The history of the holiday teaches us many folks who don’t regularly consume marijuana will celebrate 420 by partaking in cannabis consumption. As such, many budtenders and other customer-facing employees are likely to face a bevy of questions from folks who aren’t familiar with the potential effects.

It’s essential to train your budtenders to give information to new customers and patients in a way that will not get your business into trouble with regulators. In particular, your budtenders must refrain from making any specific statements to customers and patients that could be construed as a healthcare claim about a cannabis product.

Teach your budtenders to speak about their personal experience with the products you sell in a general and vague manner. Even then, budtenders must take extreme care to explain that their experience was personal and may not be experienced the same way by others.

Budtenders should also encourage all customers to contact their healthcare providers to better understand how cannabis consumption may affect their own bodies. Last year, the Colorado MED promised a crackdown on licensed retailers in the state after media reports surfaced of budtenders providing medical advice to callers posing as pregnant women.

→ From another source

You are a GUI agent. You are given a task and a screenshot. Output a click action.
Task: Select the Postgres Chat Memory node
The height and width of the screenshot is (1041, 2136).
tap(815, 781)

Tip 4: Build a Culture of Compliance Among Your Employees

Mastering and keeping current on regulatory requirements shouldn’t be the sole responsibility of your compliance manager. Rather, you should empower your compliance manager to hold ongoing conversations and training sessions with all of your employees to keep compliance in mind before, during, and after 420.  

Don’t panic if you haven’t consistently focused on compliance ahead of the holiday. You can now use 420 as a reason to cultivate a new and concentrated effort on the importance of regulatory compliance.

In the immediate term, you should prepare your employees for the onslaught of customers that Saturday will bring. Remind them that despite the chaos that day, they need to follow all applicable laws, regulations and rules set forth by your state and local authorities. Be sure to create easy-to-follow checklists and other helpful documents for your employees to use that easily answer compliance questions.

Over the long term, compliance managers should huddle with operational supervisors and company executives to devise a compliance training calendar. You don’t need to make this a staid, stand-alone affair that strikes fear into the heart of your colleagues. Think about incorporating these compliance trainings into regular all-employee meetings.

In addition, compliance managers should schedule regular compliance coaching sessions with individuals or small groups. These more intimate meetings may allow individuals to ask questions they feel intimidated to pose in larger groups. Smaller group or one-on-one meetings will also make it easier for your compliance manager to give individualized feedback.

Bonus Tip: Enjoy 420!

This week and the holiday itself mean a string of long days. Remember to set realistic goals about what you can accomplish.

Above all, don’t let the stress surrounding 420 take away from the point of holiday: to enjoy cannabis. Just be sure to enjoy it responsibly and compliantly, of course! Stay sane and safe this week!